W sprawie baterii i surowców związanych z ich budową wypowiedział się sam prezes koncernu Volvo. Hakan Samuelsson: Ewentualne problemy w dostawach rzadkich metali wykorzystywanych do produkcji baterii samochodowych nie są zagrożeniem, ale należy je traktować jako wyzwanie tak dla przemysłu motoryzacyjnego, jak i wydobywczego.
Potrzebujemy nie tylko zwiększenia wydajności wydobycia, ale również więcej górników pracujących na rzecz przemysłu. To bardzo słuszna uwaga. O brak potrzebnych surowców nie musimy się obawiać. Jednak ilość rąk do pracy zwiększa się wraz z zapotrzebowaniem na materiały potrzebne do budowy baterii.
Producenci jak BMW, Toyota czy Honda pracują nad akumulatorami z elekrolitem stałym. Mają one większą pojemność, a także podniesione bezpieczeństwo użytkowania w porównaniu ze stosowanymi obecnie akumulatorami litowo-jonowymi. Dodatkowo konstrukcja na elektrolit stały ma pozwolić na zwiększenie zasięgu pojazdów elektrycznych oraz jednocześnie skrócić ich czas ładowania.

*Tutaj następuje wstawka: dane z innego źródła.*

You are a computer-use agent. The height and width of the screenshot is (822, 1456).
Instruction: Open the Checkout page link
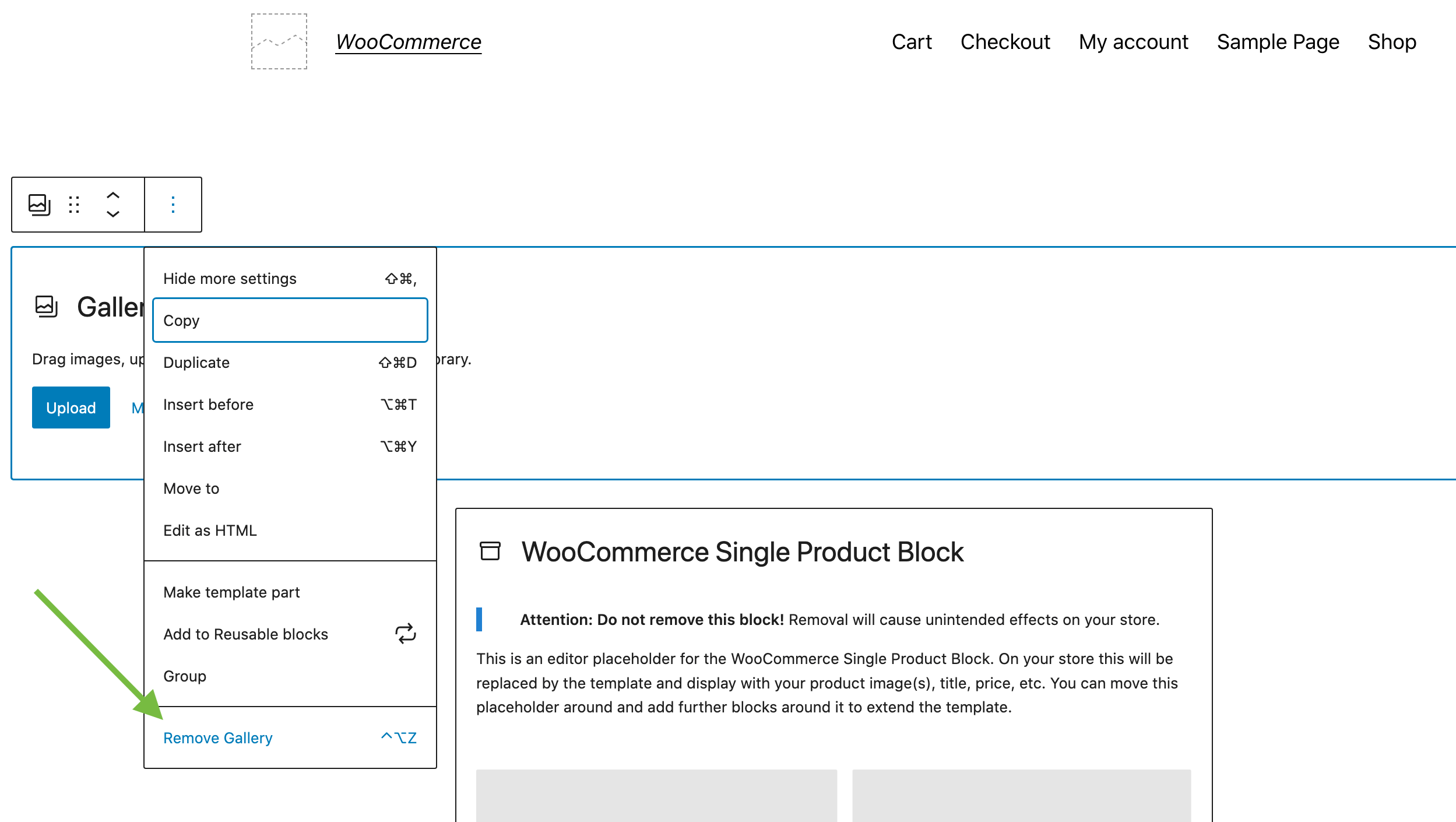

Baterie na elektrolit stały stanowią drugi krok w rozwoju, pierwszym są dalsze prace nad akumulatorami litowo-jonowymi. Potrzebujemy, aby więcej dużych firm inwestowało w bardziej zrównoważony sposób wydobywania surowców – dodał Samuelsson.
Szwedzi nadal planują rozwijać rynek samochodów elektrycznych oraz hybrydowych. Firma nie wycofuje się również z jednostek wysokoprężnych.